SELECTED PASSAGE:
==============================
Be aware that some force fields define their harmonic bond parameters in a slightly different way: E = k´(x-x0)2, leading to a force of magnitude 2k´(x-x0). Comparing these two forms, you can see that k = 2k´. Be sure to check which form a particular force field uses, and if necessary multiply the force constant by 2.

18.2. HarmonicAngleForce

Each harmonic angle is represented by an energy term of the form

\[E=\frac{1}{2}k{\left(\theta-\theta_0\right)}^{2}\]

where \(\theta\) is the angle formed by the three particles, \(\theta_0\) is the equilibrium angle, and k is the force constant.

As with HarmonicBondForce, be aware that some force fields define their harmonic angle parameters as E = k´(\(\theta\)-\(\theta\)0)2. Be sure to check which form a particular force field uses, and if necessary multiply the force constant by 2.

18.3. PeriodicTorsionForce

Each torsion is represented by an energy term of the form

\[E=k\left(1+\text{cos}\left(n\theta-\theta_0\right)\right)\]

where \(\theta\) is the dihedral angle formed by the four particles, \(\theta_0\) is the phase offset, n is the periodicity, and k is the force constant.

18.4. RBTorsionForce

Each torsion is represented by an energy term of the form

\[E=\sum _{i=0}^{5}{C}_{i}{\left(\text{cos}\phi\right)}^{i}\]

where \(\phi\) is the dihedral angle formed by the four particles and C0 through C5 are constant coefficients.
==============================
EXTRACTED INFORMATION:
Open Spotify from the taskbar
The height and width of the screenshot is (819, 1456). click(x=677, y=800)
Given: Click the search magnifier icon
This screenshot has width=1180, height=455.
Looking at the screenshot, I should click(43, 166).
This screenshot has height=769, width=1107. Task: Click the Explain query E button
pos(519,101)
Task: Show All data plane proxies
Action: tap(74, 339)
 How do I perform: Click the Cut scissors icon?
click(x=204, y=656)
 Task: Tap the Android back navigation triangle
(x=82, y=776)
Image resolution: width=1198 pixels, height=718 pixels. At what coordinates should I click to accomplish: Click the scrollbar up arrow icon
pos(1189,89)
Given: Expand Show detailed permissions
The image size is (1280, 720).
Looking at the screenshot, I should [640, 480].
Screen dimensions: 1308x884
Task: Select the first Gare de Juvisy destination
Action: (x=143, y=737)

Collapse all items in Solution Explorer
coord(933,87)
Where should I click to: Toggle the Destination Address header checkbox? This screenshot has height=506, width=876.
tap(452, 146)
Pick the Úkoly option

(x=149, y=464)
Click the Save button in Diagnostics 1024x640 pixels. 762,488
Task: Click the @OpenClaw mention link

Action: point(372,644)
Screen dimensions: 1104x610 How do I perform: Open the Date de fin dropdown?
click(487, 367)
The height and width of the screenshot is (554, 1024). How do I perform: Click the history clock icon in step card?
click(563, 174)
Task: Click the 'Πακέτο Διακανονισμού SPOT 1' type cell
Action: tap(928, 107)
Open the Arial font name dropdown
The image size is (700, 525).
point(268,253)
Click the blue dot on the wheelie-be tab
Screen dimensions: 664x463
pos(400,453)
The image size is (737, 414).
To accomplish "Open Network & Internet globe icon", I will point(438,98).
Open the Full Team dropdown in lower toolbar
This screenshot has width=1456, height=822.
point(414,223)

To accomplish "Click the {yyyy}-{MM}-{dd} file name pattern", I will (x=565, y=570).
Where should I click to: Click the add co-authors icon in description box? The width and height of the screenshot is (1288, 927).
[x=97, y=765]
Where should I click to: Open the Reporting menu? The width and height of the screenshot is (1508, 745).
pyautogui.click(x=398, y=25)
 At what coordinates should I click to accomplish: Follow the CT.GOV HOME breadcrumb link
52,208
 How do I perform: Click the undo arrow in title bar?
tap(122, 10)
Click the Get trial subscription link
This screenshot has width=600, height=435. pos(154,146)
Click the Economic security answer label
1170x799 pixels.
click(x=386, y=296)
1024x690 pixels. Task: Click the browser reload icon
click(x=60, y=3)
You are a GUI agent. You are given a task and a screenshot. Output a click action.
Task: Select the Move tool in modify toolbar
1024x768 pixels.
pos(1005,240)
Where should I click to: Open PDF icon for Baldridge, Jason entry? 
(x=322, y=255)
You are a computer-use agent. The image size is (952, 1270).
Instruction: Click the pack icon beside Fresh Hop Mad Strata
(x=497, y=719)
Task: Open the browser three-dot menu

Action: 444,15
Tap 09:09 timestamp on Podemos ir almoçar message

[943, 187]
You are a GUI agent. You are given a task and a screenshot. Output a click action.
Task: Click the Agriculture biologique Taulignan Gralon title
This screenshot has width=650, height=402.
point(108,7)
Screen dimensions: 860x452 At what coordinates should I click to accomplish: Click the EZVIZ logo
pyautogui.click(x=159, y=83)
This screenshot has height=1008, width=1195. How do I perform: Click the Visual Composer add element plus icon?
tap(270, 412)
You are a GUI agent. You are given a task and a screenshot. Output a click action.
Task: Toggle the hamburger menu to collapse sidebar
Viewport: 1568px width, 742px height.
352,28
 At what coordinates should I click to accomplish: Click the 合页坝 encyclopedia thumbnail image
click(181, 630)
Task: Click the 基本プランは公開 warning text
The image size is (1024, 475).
==============================
TASK REQUIREMENTS:
1 – From the force-field text, write out the portion starting with "18.2. HarmonicAngleForce" and going on through "angle, and k is the force constant.".
2 – List every force named in a numbered section heading of the force-field text, with its section number.

WRITTEN RESPONSES:
1 –
18.2. HarmonicAngleForce

Each harmonic angle is represented by an energy term of the form

\[E=\frac{1}{2}k{\left(\theta-\theta_0\right)}^{2}\]

where \(\theta\) is the angle formed by the three particles, \(\theta_0\) is the equilibrium angle, and k is the force constant.

2 –
18.2. HarmonicAngleForce
18.3. PeriodicTorsionForce
18.4. RBTorsionForce